▸ **GIVEN PASSAGE**
- - -
The story has a happy ending. Outside the community of economists Daly has received many honors. Their ostracism of him has not prevented him from getting his word out. For many years he has been in great demand as a speaker. He holds an honored place in the Society for Ecological Economics, which is quite large, even if few leading members of the economics profession belong. And finally his friend raised special funds to bring Daly to a chair so defined that it did not require the approval of the local economists. I tell the story not so that you will feel sorry for him but that you will see the strength of the resistance to consideration of alternative assumptions. Perhaps the economists are right, and the only place where this can take place is in schools of theology.

6. Alternative assumptions in theology

The chances of reconsideration of assumptions increases if the members of a discipline study its history. This is because historical study tends to relativize everything it studies. We see that the assumptions of physics developed in the effort to exclude teleology from nature, not because there was empirical evidence that purposes played not rules in the natural world but because the medieval preoccupation with teleology was an obstacle to progress. One might then judge that the exclusion of animal purposes from the study of animal behavior today is an obstacle to progress that requires a changed model. But those who do not know their history assume that "science" eternally requires mechanism. That there are courses in the history of a number of disciplines, taught as part of the study of those disciplines, holds promise. But in general these courses are too marginalized to have been effective.

Perhaps the topic in which the study of history and the development of conclusions are most closely intertwined is theology. Work is not theological if it is not intentionally and explicitly rooted in a tradition. The study of the tradition is not theological if it does not raise questions about fundamental assumptions. Everyone must select from the tradition what parts to employ and study. But there must be some acknowledgment of the reasons for that choice and the way one will now relate to that particular past. What authority does it have? How will that be related to other authorities? What assumptions underlie those choices?

Obviously not all theologians pursue these questions with equal vigor. At one extreme, some state that they accept the Bible as the infallible word of God and see their task as expounding its content. Even so, they cannot avoid some further reflection about assumptions. On what basis do they accept this extreme version of biblical authority? Which now available texts do they accept as most likely to accord with the original inspired ones? Why? How will they deal with the innumerable, and apparently conflicting, differences within the Bible. To what extent will they take the historical context into account when trying to understand the meanings of Hebrew or Greek words?

Of course, most theologians make no such extreme claim about any one authoritative text. Their grounds for concluding as they do on the topics they treat are far more complex. They must become conscious of a wider range of assumptions if they are to think responsibly. If they think about their own tradition in the light of religious pluralism, the need to consider the basic assumptions of diverse traditions becomes even more important. All assumptions are relativized still further.
- - -
▸ **RECORD SET**

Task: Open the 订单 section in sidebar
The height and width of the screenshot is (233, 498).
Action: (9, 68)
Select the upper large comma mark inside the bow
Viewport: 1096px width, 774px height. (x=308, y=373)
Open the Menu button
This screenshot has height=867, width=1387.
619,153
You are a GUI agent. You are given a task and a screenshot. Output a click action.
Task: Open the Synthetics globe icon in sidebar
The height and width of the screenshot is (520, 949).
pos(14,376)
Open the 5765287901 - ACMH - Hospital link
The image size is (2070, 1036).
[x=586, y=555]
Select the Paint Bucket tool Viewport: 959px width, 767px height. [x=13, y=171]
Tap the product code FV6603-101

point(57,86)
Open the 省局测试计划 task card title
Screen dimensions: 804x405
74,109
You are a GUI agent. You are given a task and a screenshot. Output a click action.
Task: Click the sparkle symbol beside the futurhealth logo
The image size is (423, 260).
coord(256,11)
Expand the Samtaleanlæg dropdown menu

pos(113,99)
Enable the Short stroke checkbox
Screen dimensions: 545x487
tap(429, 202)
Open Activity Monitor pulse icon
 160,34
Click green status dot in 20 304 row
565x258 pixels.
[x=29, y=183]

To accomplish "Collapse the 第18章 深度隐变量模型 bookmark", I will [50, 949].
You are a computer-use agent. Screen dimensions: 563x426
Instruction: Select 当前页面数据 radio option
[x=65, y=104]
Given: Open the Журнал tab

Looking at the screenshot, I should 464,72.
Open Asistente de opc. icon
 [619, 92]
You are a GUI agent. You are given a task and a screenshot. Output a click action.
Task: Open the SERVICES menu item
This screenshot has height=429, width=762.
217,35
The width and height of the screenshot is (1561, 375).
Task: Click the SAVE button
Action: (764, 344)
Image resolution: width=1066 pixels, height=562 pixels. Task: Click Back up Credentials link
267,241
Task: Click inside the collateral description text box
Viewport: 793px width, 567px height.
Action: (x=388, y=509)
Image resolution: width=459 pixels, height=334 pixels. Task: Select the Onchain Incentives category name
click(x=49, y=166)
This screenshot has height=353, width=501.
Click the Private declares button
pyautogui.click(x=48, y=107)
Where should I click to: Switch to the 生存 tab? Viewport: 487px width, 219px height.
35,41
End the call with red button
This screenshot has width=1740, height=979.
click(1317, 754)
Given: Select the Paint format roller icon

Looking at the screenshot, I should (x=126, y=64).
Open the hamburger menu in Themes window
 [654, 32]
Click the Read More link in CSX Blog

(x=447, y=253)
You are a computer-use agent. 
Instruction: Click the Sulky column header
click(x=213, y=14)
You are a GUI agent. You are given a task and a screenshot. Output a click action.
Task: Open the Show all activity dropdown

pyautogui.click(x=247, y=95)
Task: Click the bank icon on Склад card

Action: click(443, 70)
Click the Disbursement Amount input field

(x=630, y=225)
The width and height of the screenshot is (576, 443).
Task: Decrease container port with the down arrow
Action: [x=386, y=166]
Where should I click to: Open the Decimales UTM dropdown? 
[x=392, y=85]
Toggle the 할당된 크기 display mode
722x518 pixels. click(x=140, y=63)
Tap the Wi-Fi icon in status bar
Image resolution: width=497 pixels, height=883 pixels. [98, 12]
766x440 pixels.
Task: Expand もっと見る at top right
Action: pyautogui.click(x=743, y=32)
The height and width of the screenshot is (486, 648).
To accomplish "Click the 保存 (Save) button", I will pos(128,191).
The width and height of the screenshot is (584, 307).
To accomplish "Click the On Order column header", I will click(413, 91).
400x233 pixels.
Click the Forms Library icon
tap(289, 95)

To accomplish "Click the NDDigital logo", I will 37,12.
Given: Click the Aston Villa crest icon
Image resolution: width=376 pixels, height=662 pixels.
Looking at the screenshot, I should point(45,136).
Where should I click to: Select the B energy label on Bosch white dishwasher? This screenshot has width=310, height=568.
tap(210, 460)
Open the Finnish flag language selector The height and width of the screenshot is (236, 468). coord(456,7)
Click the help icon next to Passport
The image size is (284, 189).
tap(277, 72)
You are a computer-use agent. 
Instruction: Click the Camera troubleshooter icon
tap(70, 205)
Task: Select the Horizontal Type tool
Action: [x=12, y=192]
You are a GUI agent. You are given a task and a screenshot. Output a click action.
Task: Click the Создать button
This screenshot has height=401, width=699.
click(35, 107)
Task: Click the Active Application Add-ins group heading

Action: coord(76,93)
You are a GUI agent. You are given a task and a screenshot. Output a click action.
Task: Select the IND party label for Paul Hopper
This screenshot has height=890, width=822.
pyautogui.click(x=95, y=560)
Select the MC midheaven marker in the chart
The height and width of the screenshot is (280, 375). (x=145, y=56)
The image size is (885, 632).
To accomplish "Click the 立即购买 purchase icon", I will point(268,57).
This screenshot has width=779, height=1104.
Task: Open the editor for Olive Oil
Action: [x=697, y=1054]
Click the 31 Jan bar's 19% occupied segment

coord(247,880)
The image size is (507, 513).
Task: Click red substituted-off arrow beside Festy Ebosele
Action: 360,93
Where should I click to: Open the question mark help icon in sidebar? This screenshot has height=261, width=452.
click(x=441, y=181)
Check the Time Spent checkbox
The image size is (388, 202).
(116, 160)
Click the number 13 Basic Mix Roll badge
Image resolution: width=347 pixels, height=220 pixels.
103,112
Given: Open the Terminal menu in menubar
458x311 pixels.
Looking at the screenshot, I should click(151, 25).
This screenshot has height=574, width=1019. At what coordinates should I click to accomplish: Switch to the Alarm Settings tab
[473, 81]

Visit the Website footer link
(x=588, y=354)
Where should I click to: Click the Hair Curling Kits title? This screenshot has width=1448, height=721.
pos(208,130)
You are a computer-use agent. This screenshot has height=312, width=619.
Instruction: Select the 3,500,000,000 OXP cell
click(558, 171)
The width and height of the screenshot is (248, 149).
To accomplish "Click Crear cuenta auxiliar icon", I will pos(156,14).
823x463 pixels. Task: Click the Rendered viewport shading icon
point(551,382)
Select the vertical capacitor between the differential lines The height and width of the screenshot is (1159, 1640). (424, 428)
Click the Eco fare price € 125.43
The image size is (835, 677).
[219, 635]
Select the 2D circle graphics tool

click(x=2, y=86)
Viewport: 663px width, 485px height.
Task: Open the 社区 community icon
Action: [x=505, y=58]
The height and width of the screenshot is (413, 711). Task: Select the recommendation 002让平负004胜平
- - -
▸ **SET OF TASKS**
1. From the passage on assumptions in economics and theology, extract the wording starting with "Obviously not all" and going on through "or Greek words?".
2. In the passage on assumptions in economics and theology, what does historical study tend to do to everything it studies?
3. Please carry on the passage about assumptions in economics and theology from where it stops.

▸ **FINAL RESULTS**
1.
Obviously not all theologians pursue these questions with equal vigor. At one extreme, some state that they accept the Bible as the infallible word of God and see their task as expounding its content. Even so, they cannot avoid some further reflection about assumptions. On what basis do they accept this extreme version of biblical authority? Which now available texts do they accept as most likely to accord with the original inspired ones? Why? How will they deal with the innumerable, and apparently conflicting, differences within the Bible. To what extent will they take the historical context into account when trying to understand the meanings of Hebrew or Greek words?

2. It tends to relativize everything it studies.

3.
This theological situation has made it easier to get a hearing for process thought in theology than in most other disciplines. Process theologians can share with other critics in pointing out that classical theism developed its doctrines on assumptions derived from Greek rather that biblical thought. This does not make them wrong, but it opens the door to their reexamination. The Greeks considered apatheia a virtue. Most Greek schools sought an inner state that was not vulnerable to hurt by the words or opinions of others. Accordingly they attributed to God a complete transcendence of the suffering of the world. God was eternally, totally blessed, unaffected by anything that happened to creatures. Christian theologians officially adopted this view. God is supposed to be immutable and impassible.

It is rather obvious that the biblical authors did not think in this way. In the Bible God is very much involved in interaction with the world. God has purposes for the world and seems to care a great deal whether they work out. Ordinary ;piety also included prayers with the hope that God heard them and would even be influenced by them. As long as all this could simply be dismissed as naïve anthropocentrism, sophisticated Christians continued to believe that the deeper truth was quite otherwise. Even so, on biblical and pious grounds, some Christians challenged the doctrine of divine impassibility.

Process thought made its own contribution. Previously it had been assumed that in so far as the church followed philosophic reason it would end up with the Greeks. Only by appealing to revelation against reason could Christians believe that God really interacted with them. But process thought argued philosophically for the interaction between God and the world. Once the possibility that reason can support the Bible on this point was recognized, it was easier for Christians to abandon the Greek ideal for God. Most did not become process theologians, but many were freed to adopt a more biblical view that supported a common form of popular piety.

The issue of God's power is an important one for Christians. Process thought leads one to take the view that God is really active in the world. For it, talk of God's power is meaningful and realistic, but God is far from all-controlling. What happens is influenced by God, but no event is determined by God. From this point of view, the doctrine of divine omnipotence must either be drastically redefined or, I prefer, rejected. There is much popular piety that in fact operates in ways that are congruent with this understanding, but it is surprising how rarely it has come to explicit formulation in the tradition.

There are many Christians today who regard talk of God's power in general as unrealistic. They do not in fact look for God to do anything in particular. They may think of "God" as a symbol that does not point to an agent of any sort. Some might affirm Tillich's view of God as the Ground of Being, so that we receive our being from God from moment to moment. God's power has no further effect or influence on the occurrences of history. On the whole, however, those who think in this way are likely to let the traditional language stand, including the doctrine of omnipotence. Omnipotence can be redefined as the power to give being to all that has being.

On the other side are those who do believe that when evil strikes, God must have had some reason to inflict it. They may also express gratitude when good things befall them. They do believe that God causes events to occur as they do. They affirm divine omnipotence quite straightforwardly. They suppose that this is a biblical doctrine that is also supported by philosophical reflection.

From the point of view of process thought, the first position has given up too much of the doctrine of God's graciousness and liberating empowerment. Also, by leaving the doctrine of omnipotence alone, it encourages a kind of thought it does not share. This belief that God is responsible for all that happens in the world and especially in history has done great harm in Western history. It is incompatible with human freedom and responsibility, and it renders insoluble the traditional problem of evil. It is furthermore philosophically nonsensical. Yet the term "the almighty" is the most common substitute for "God" and almightiness is the most common attribute used to describe God in church liturgy and common parlance. "Almighty God" has become almost a proper name.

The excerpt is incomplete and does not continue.